Daisy passed out and when she woke up, the doctor told her she had developed a condition called placenta previa, which was now in stage 4.
Placenta Previa, or low-lying placenta, occurs when the placenta covers part or all of the cervix during the last months of pregnancy. This condition can cause severe bleeding before or during labour.
After the doctor’s explanation, she called her husband and informed him of the pregnancy.
Daisy was required to undergo a scan to examine the condition of the baby.
“The scan revealed the pregnancy was six months and I had a cryptic pregnancy,” she says.
This type of pregnancy is also referred to as stealth pregnancy. Conventional medical testing methods may fail to detect this type of pregnancy.
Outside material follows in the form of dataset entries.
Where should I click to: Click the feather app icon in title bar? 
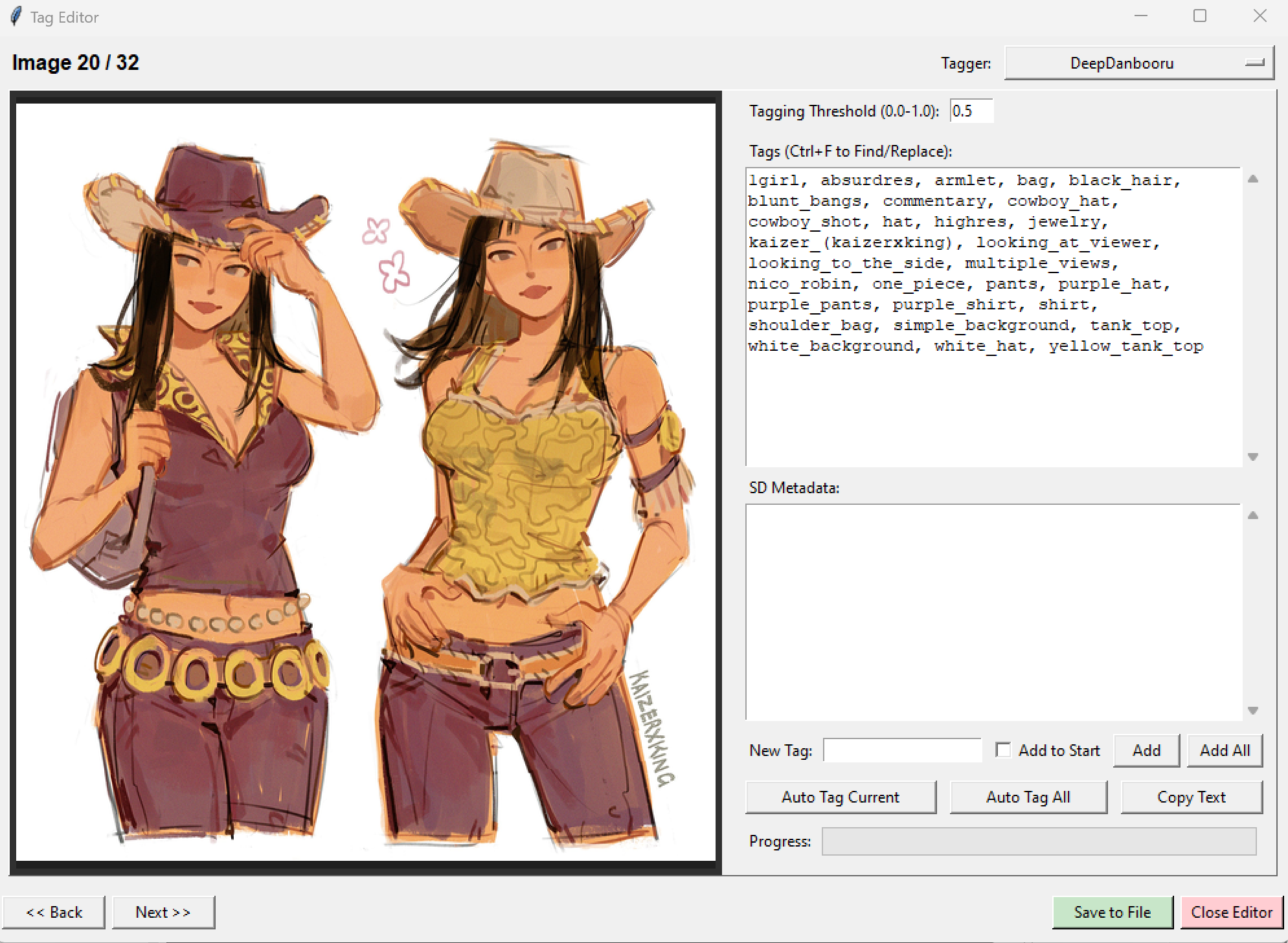pos(16,17)
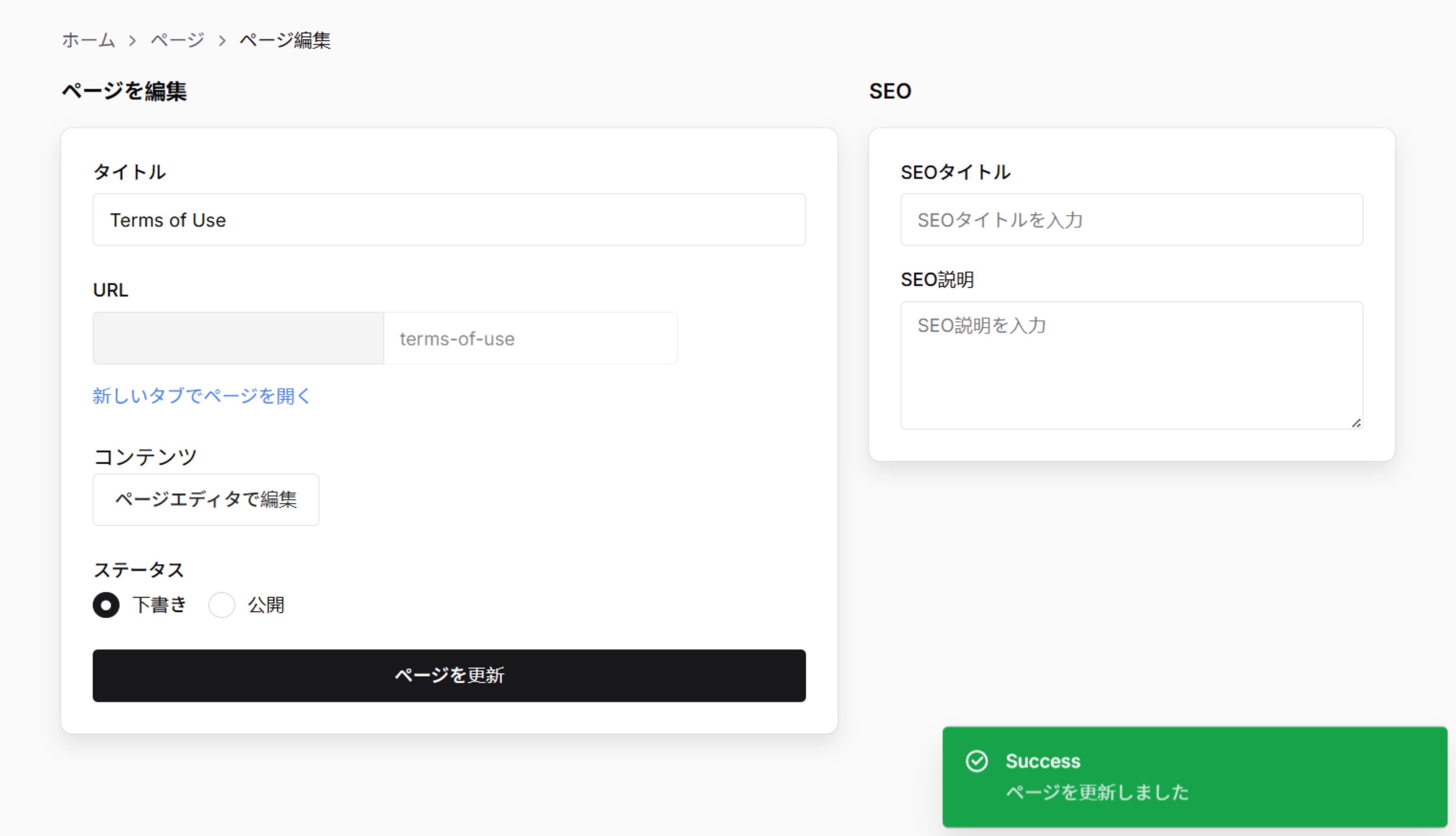This screenshot has height=836, width=1456.
Task: Focus the SEOタイトルを入力 input field
Action: 1131,219
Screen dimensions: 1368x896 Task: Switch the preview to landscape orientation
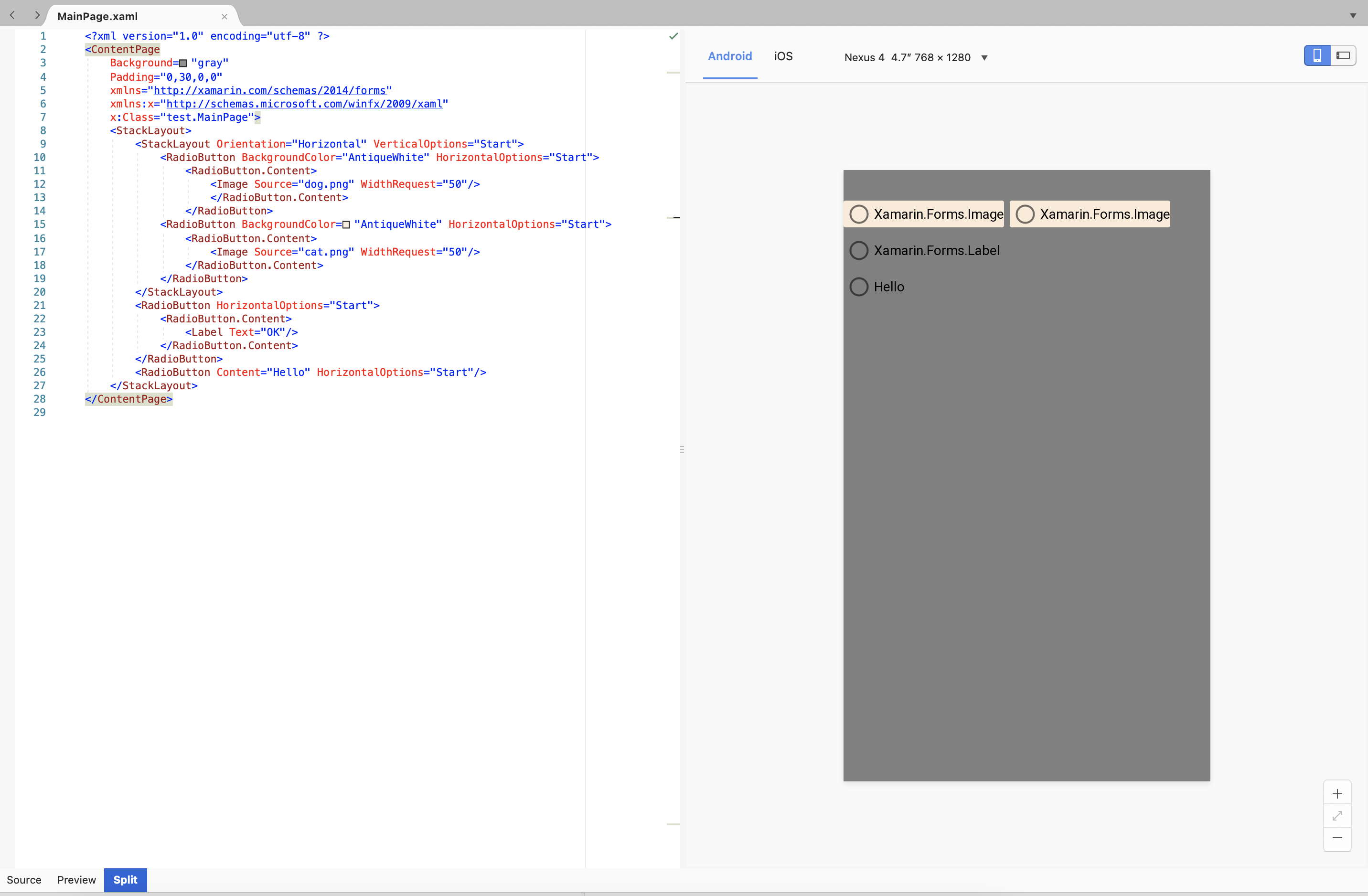pos(1343,55)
Women with a cryptic pregnancy are unaware they are pregnant. They may only realise they are pregnant during the last few weeks of pregnancy or when they give birth.
Further, women with a cryptic pregnancy do not experience typical symptoms such as nausea, missed periods and abdominal swelling. Some women receive their periods during this time, which was Daisy’s situation.
When you have a cryptic pregnancy, blood and urine tests turn out negative and the pregnancy can be carried for a whole year. The longest it can last.
“I had just come from the hospital where I had stayed for close to three months after going through CS for my firstborn. My womb was very weak and could not carry a child. Two months later, when the boy was only five months old, I got pregnant and I was not aware of it,” says Daisy.
Suffering from placenta previa meant her unborn child could not get food or oxygen.
The doctor told Daisy they were not sure the child would make it as she had been starved of food and oxygen due to the mother’s condition. She had to be taken to the theatre to save her life.
Daisy says she slipped into a coma while in theatre and after the operation she was moved to the intensive care unit (ICU).
“During this time, my blood pressure was also so low and my blood count was 7.5l while a pregnant woman who is ready to deliver should be having 12l and above – this was the biggest worry for the doctors. They were not sure I was going to make it out of theatre alive. That’s why I slipped into a coma and was taken to ICU after the operation,” she says.
Luckily, after she woke up from the six-hour coma, she found out her daughter had lived.
Blessing is now two years and three months old.
“She was born prematurely at six months, weighing 2.1kg. She has some chest problems that I pray and hope will end with time,” says the mother.
According to Denial of Pregnancy, a paper published in Journal of the Royal Society of Medicine, there is no research to indicate whether certain people are more prone to cryptic pregnancies than others, or if there are factors that increase your risk of having a cryptic pregnancy.
A 2007 study published in Medical Hypotheses noted it is common for cryptic pregnancy babies to be underweight, which may also lead to less abdominal growth during pregnancy.
In most cases, if not all, a normal gestation is detected in the first five to 12 weeks after conception. It is after one misses a few periods and takes a home pregnancy test that reads positive. Other signs of the prenatal period may include mood swings, swollen breasts, and nausea. They occur during the early stages of the pregnancy, which is also known as the first trimester. These will be further accompanied by follow-up urine tests, an ultrasound, and a blood test which usually confirm the gestation symptoms.
However, there is no chain of events to enlighten one of the possibilities of pregnancy. Furthermore, even irregular periods at a later stage of gestation may not be experienced or dismissed as another health condition. Also, missing some of the periods and taking pregnancy tests, that turn out negative, will eventually lead to you disregarding any other sign of pregnancy.